Night Film follows Scott McGrath as he searches for the truth about cult horror-film director Stanislas Cordova. Scott McGrath has investigated Cordova before and it cost him his career and credibility. McGrath picks up where he left off after Cordova’s daughter is found dead from an apparent suicide. With help from two unlikely sidekicks he meets along the way of his investigation, McGrath finds himself learning more and more about the dark world of Cordova and his cult films with their underground following.
As I mentioned before, Pessl integrated media clips in various forms to give background information about her characters as well as past happenings. I found myself so mesmerized by these portions of the book because it would give you a big chunk of information all at once. They were highly effective as a way to cover wide spans of time or specific and detailed information that would prove to be crucial to the reader’s understanding of the plot that unfolds.
This book really got me right from the get-go. It started off on an eery note that begins under the surface and soon pushes is way to a head. I think that part of the reason it immediately held my attention was Pessl’s portrayal of New York City. I have to admit, I always like reading books about New York City and thinking “I go there frequently, I know that area well.” Creating a haunted run around the Central Park Reservoir certainly got my attention. The city is a perfect backdrop to McGrath’s search for answers.

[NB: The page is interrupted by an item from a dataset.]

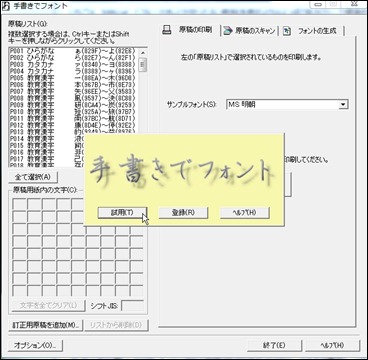Switch to the 原稿のスキャン tab
Viewport: 368px width, 360px height.
point(250,31)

I honestly don’t know if I’ve ever been so determined to get answers as I was reading Night Film. I HAD to know the truth, whatever that meant. The maddening thing (and I mean that in a good way) is that you never really knew if what you were getting was the truth. Just when you though you had an answer, there’s another twist that blows the facts you thought you knew right out of the water. Even when there were instances that I felt extremely anxious/freaked out/like my brain couldn’t handle it, I had to keep reading. I knew for a fact I wouldn’t be able to go to sleep without finishing the book. Then it was about 3 a.m. in the morning. But at least I felt at peace. Or at least as much peace as one could possibly feel after surviving the roller coaster of a book that was Night Film.
I highly urge you to read Night Film. Do not feel daunted by the sheer length of the book. Do let yourself become completely engrossed in Cordova’s twisted world. And once your brain has felt thoroughly rattled, please let me know what you thought about this engrossing and fascinating book.